* THE DATA

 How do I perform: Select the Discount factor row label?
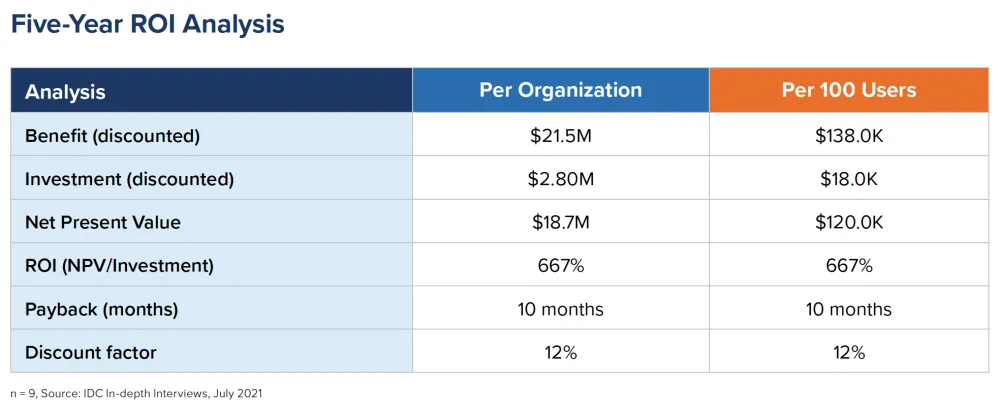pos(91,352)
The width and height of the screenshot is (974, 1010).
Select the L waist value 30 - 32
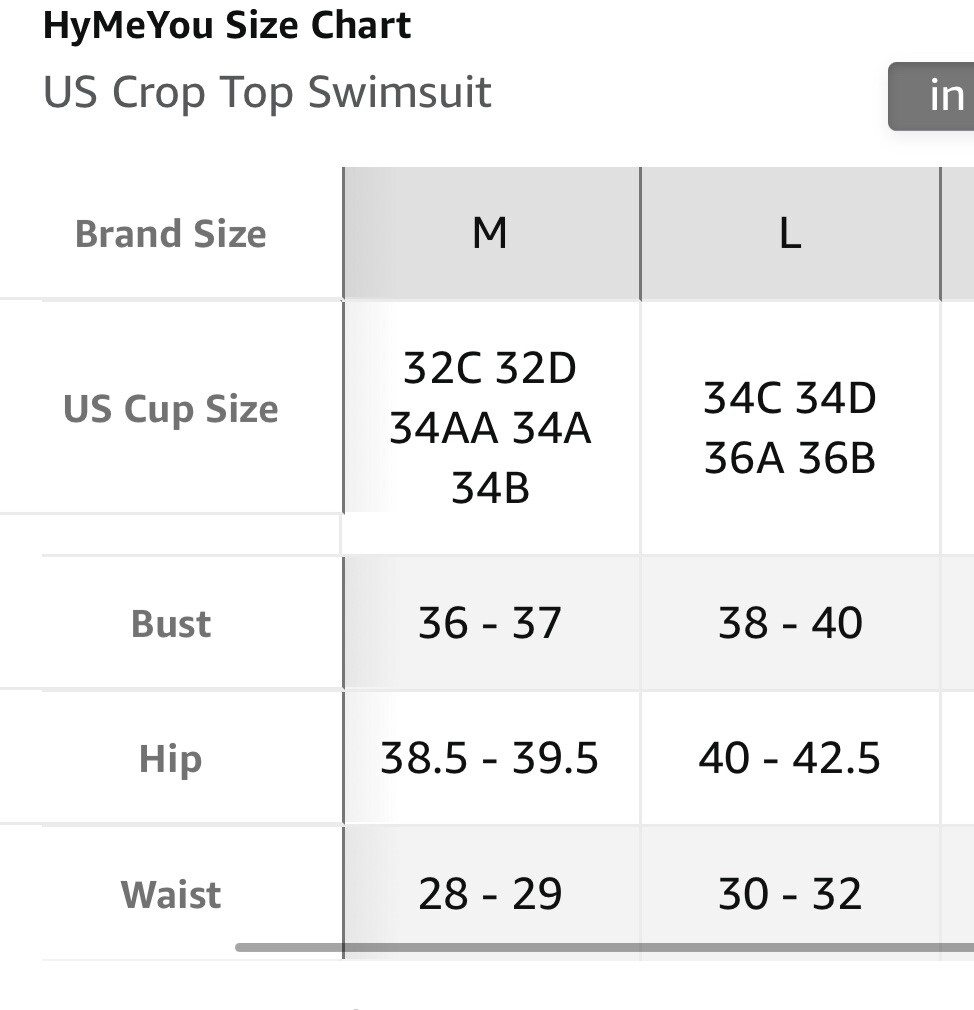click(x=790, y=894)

--

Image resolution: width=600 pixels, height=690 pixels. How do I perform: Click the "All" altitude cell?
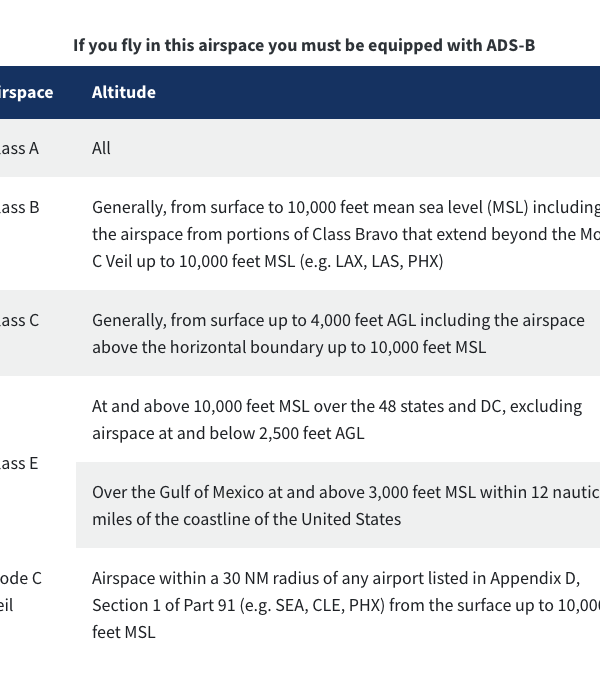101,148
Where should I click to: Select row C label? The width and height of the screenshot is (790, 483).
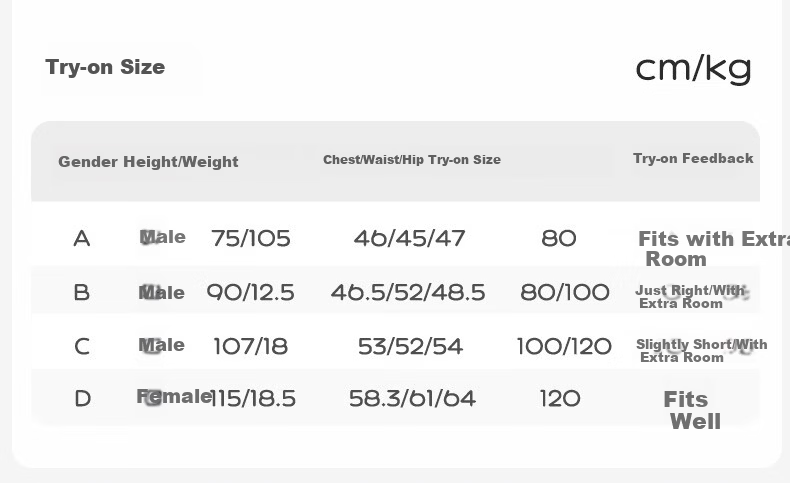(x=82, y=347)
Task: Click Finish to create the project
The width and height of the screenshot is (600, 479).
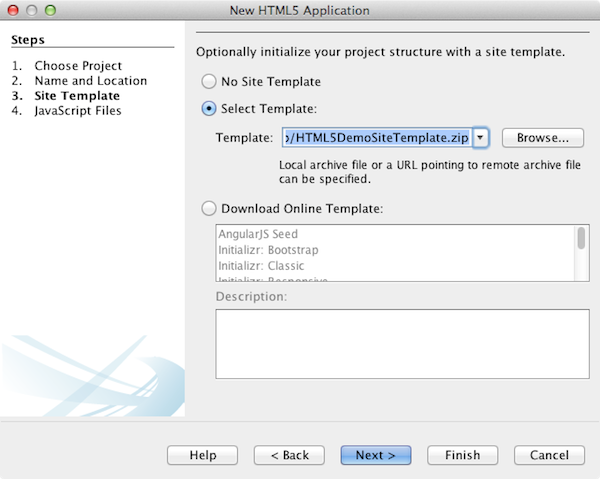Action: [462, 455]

* TO DO
In the entries above, which lines run from the one with "Image resolution: width=600" up to and including the one with "Task: Click Finish to create the project"? Write them out exactly, without the pictures.

* ANSWER BOX
Image resolution: width=600 pixels, height=690 pixels. How do I perform: Click the "All" altitude cell?
101,148
Where should I click to: Select row C label? The width and height of the screenshot is (790, 483).
(x=82, y=347)
Task: Click Finish to create the project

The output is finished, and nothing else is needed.